UNC runs out of steam in 45-37 loss to Clemson in ACC Championship
So many times this season, with the result decided, victory in hand, the start of the fourth quarter had been cause for celebration for North Carolina. Sometimes the Tar Heels danced before the start of fourth quarters. Sometimes they urged their crowd to make noise.
When they huddled before the start off the fourth quarter on Saturday they looked tired, beaten. Defeat seemed imminent. UNC trudged back onto the field and four minutes later Clemson finished off a long touchdown drive that was symbolic of its 45-37 victory in the ACC Championship Game.
The story on Saturday night at Bank of America Stadium: Clemson, the nation’s No. 1 team, gained more than 600 yards and built a lead that was once as large as 19 points. The Tar Heels wore down, meanwhile, and their late rally ended, perhaps, with a poor call on an onside kick.
After UNC quarterback Marquise Williams threw a 17-yard touchdown pass to Ryan Switzer with 73 seconds to play, the Tar Heels attempted an onside kick and recovered. There was a flag, though, and an offsides penalty.
Television replays suggested that nobody was offsides, though. UNC coach Larry Fedora protested the call, which wasn’t reviewable. The Tar Heels attempted another onside kick and Clemson recovered before running out the clock, partly thanks to UNC burning a timeout to have second onside kick recovery challenged.
The Tar Heels arrived in Charlotte seeking their first ACC title since 1980 and another storybook moment in what has been their most memorable season in 18 years. They left with a defeat that ends their hope of making the College Football Playoff.
UNC during its 11-game winning streak – the longest in a single-season in school history – rallied from a 21-point deficit at Georgia Tech, won at Virginia Tech in overtime in coach Frank Beamer’s final home game and set records amid domination against Duke and Miami.
Along the way, though, UNC never encountered a team nearly as formidable as it did on Saturday night. That was clear enough during the first half, when Clemson’s defense held the Tar Heels’ offense to 103 yards and an average of 3.7 yards per play.

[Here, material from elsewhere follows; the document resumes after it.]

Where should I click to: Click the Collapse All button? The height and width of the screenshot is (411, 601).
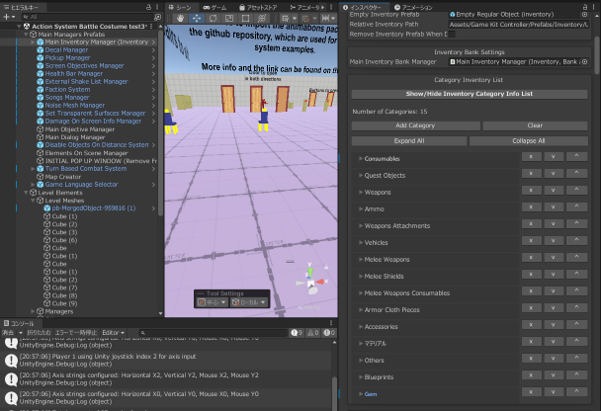click(529, 141)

And it was clear, again and again, on all of the Tigers’ long, time-sucking touchdown drives. Those drives served two purposes, aside from the points they created: For one they kept UNC’s powerful offense off the field. Second, they kept UNC’s defense on the field, and it seemed to tire.
Clemson in the second quarter scored on a 12-play, 96-yard drive that ended with Deshaun Watson’s 9-yard touchdown run, which gave the Tigers a 14-9 lead. The Tigers in the third quarter scored on a 13-play, 97-yard drive that ended in Wayne Gallman’s 3-yard touchdown run, which gave his team a 28-16 lead.
Before Saturday the Tar Heels’ rebuilt defense had been one of the primary reasons for UNC’s success. UNC allowed more than 500 yards last month in victories against Duke and N.C. State, but those yards often came after UNC had built large leads.
Against Clemson, though, the Tar Heels had few answers defensively. They could do little to slow Gallman, who ran for 185 yards on 27 carries. Gallman’s longest run was 31 yards, and UNC rarely allowed him that much open space. He took advantage of what little he had, though, and often kept the Tigers offense moving four or five or six yards at a time.
Meanwhile Watson, the Tigers quarterback who is likely to be a finalist for Heisman Trophy, took what UNC gave him. Which was often short or intermediate routes over the middle. He threw for 289 yards and three touchdowns.
UNC allowed 608 yards and 6.2 yards per play. The total yards were a season high, and the yards per play were the second most UNC had allowed this season.
And the Tar Heels failed to keep pace offensively, too. They trailed 21-16 at halftime and appeared poised to take the lead on the first drive of the third quarter. But there the game changed, after UNC reached the Clemson 16-yard line.
The Tar Heels made it there with a 25-yard pass from Williams to Mack Hollins. On the next play Williams, who completed 11 of his 33 passes for 224 yards and three touchdowns, dropped back to pass and attempted a pass over the middle to Quinshad Davis.
It was tipped at the line of scrimmage and Clemson cornerback Cordrea Tankersley, running step for step with Davis, made the interception at the Tigers’ 3-yard line. From there Clemson began that 97-yard drive that ended in the UNC end zone.
That was the drive, the 97-yarder, when the Tar Heels’ defensive fatigue began to show. Gallman immediately moved the Tigers off of their own goal line with a 20-yard run that he nearly broke for a touchdown.
The Tigers didn’t gain more than 12 yards on any of their remaining plays on that drive, but they methodically moved down the field 11 or nine or five yards at a time until Gallman scored on a 3-yard run that gave Clemson a 28-16 lead midway through the third quarter.
From there UNC scrambled to find its way back into the game. The Tar Heels did but then ran out of time, and they walked off the field with their first defeat in three months.